The three-drug preemptive treatment is “not uniformly practiced,” Dr. Persaud said in an interview. “We’re at a point now where we don’t have to wait to see if we have remission” to act on these findings, she said. “The question is, should this now become standard of care for in-utero infected infants?”
Every year, about 150 infants are born with HIV in the United States, according to the Elizabeth Glaser Pediatric AIDS Foundation. Current U.S. perinatal treatment guidelines already suggest either treatment with one or more HIV drugs at birth to attempt preventing transmission or initiating three-drug regimens for infants at high risk for perinatally acquired HIV. In this case “high risk” is defined as infants born to:
- people who haven’t received any HIV treatment before delivery or during delivery,
- people who did receive treatment but failed to achieve undetectable viral loads, or
- people who acquire HIV during pregnancy, or who otherwise weren’t diagnosed until after birth.
Trying to replicate the Mississippi baby
The Mississippi baby did eventually relapse. But ever since Dr. Persaud reported the case of that 2-year-old who went into treatment-free remission in 2013, she has been trying to figure out how to duplicate that initial success. There were several factors in that remission, but one piece researchers could control was starting treatment very early – before HIV blood tests even come back positive. So, in this trial, researchers enrolled 440 infants in Africa and Asia at high risk for in utero HIV transmission.
All 440 of those infants received their first doses of the three-drug preemptive treatment within 24 hours of birth. Of those 440 infants, 34 tested positive for HIV and remained in the trial.*
Meanwhile, in North America, South America, and African countries, another 20 infants enrolled in the trial – not as part of the protocol but because their clinicians had been influenced by the news of the Mississippi baby, Dr. Persaud said, and decided on their own to start high-risk infants on three-drug regimens preemptively.

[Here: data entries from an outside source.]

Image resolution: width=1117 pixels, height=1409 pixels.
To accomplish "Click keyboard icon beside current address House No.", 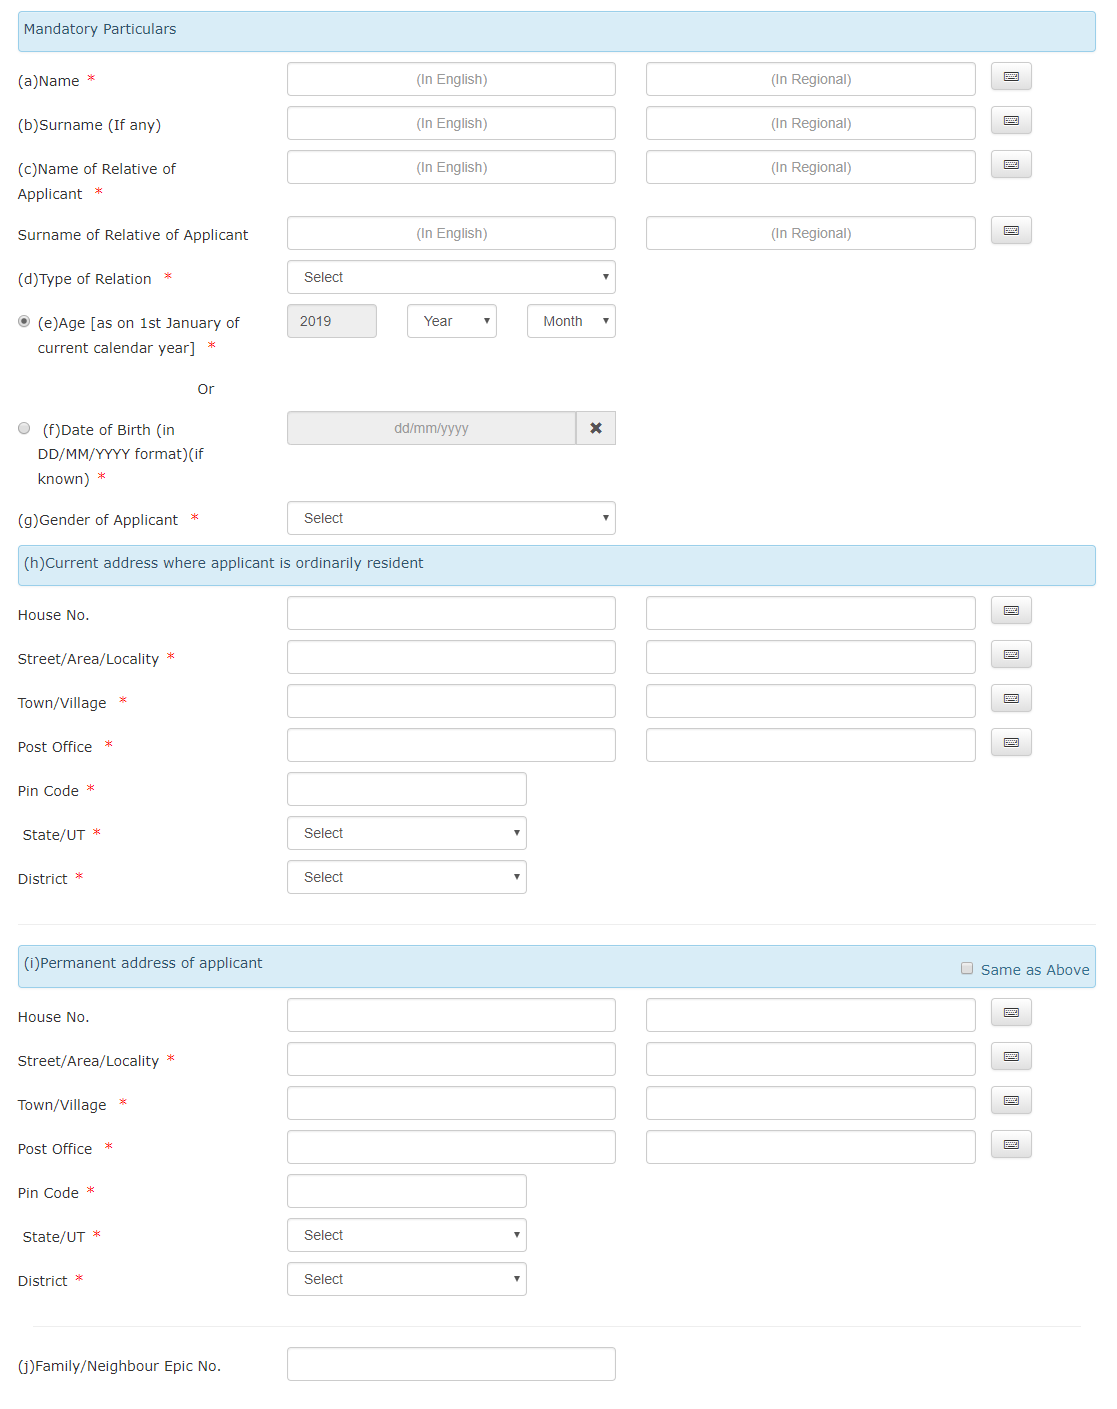I will (1010, 610).
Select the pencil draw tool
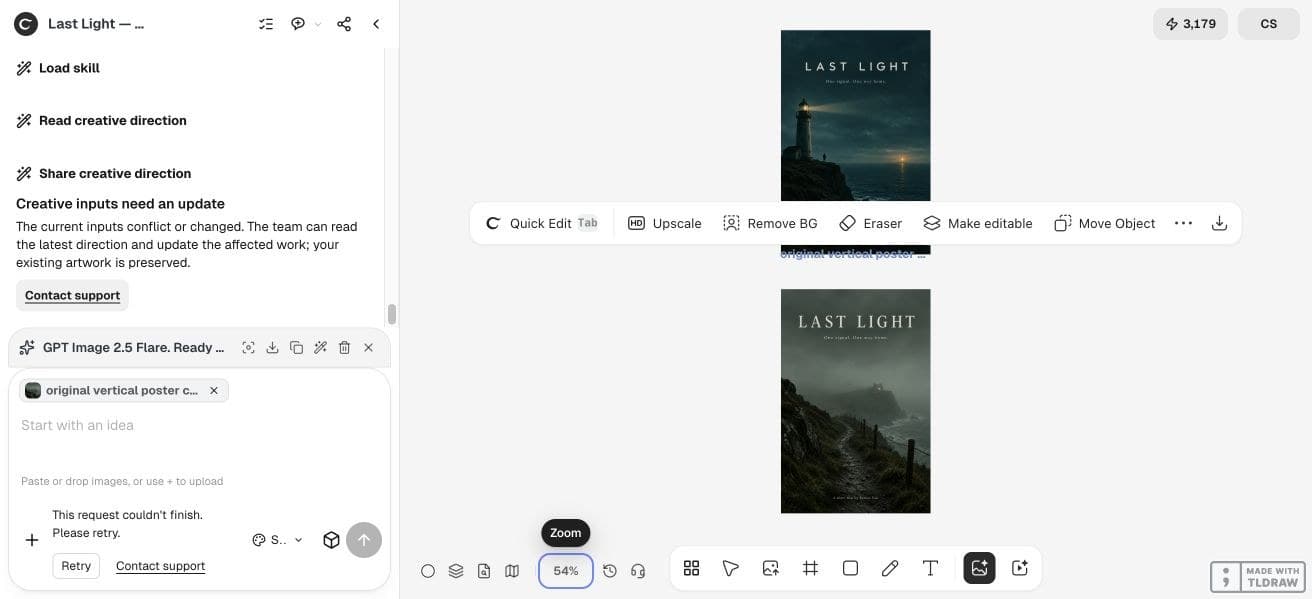This screenshot has width=1312, height=599. click(890, 568)
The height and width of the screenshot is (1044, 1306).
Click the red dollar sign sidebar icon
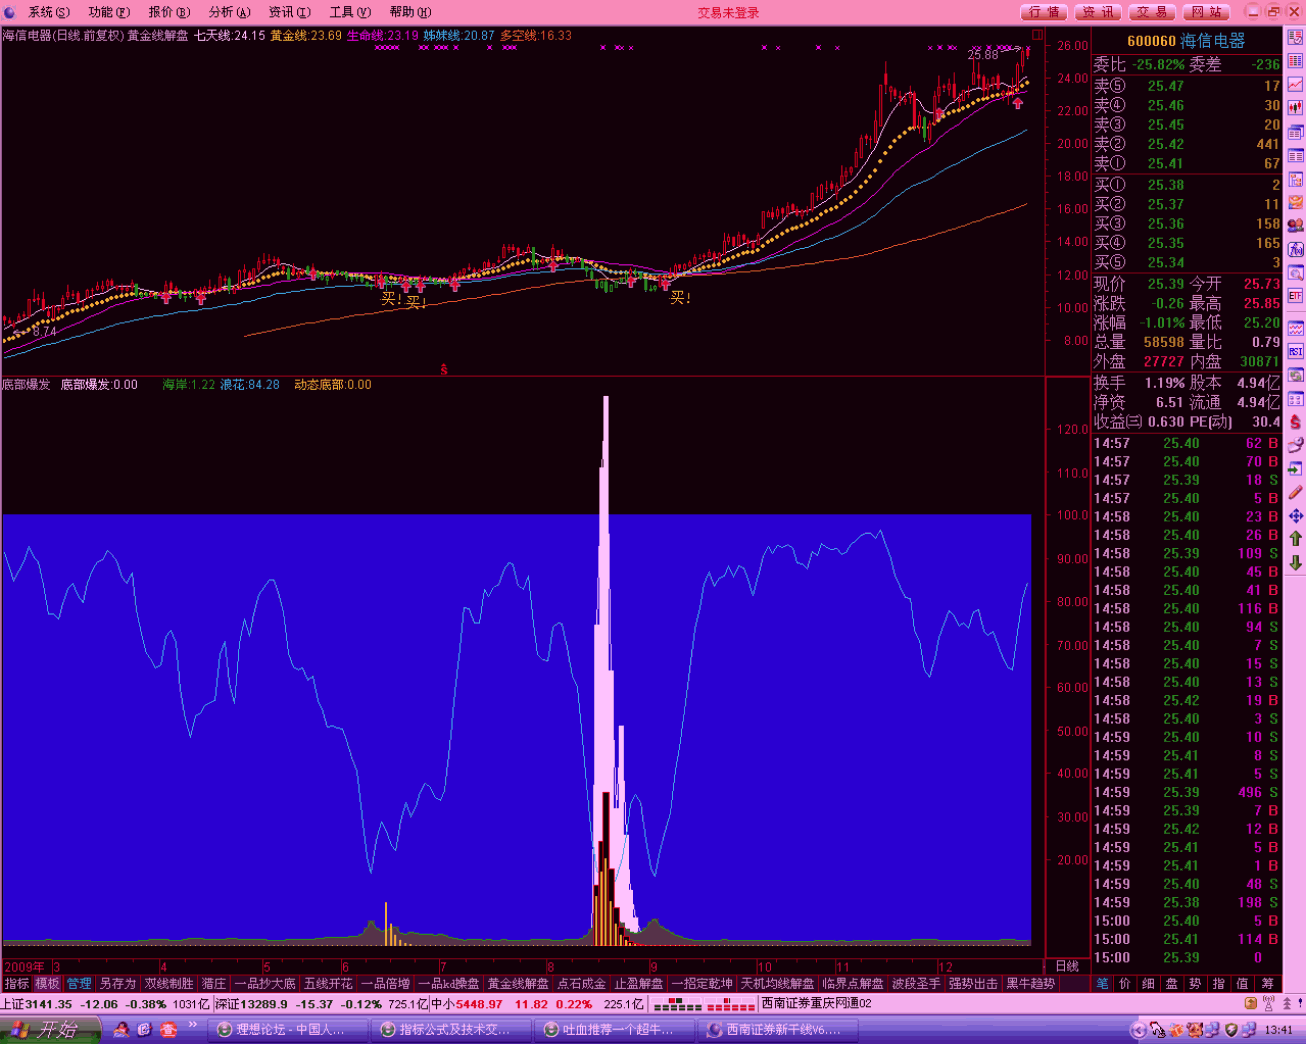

“We wanted to take advantage of those real-world situations of infants being treated outside the clinical trials,” Dr. Persaud said.
Now there were 54 infants trying this very early treatment. In Cohort One, they started their first drug cocktail 7 hours after delivery. In Cohort Two, their first antiretroviral combination treatment was at 32.8 hours of life, and they enrolled in the trial at 8 days. Then researchers followed the infants closely, adding on lopinavir and ritonavir when age-appropriate.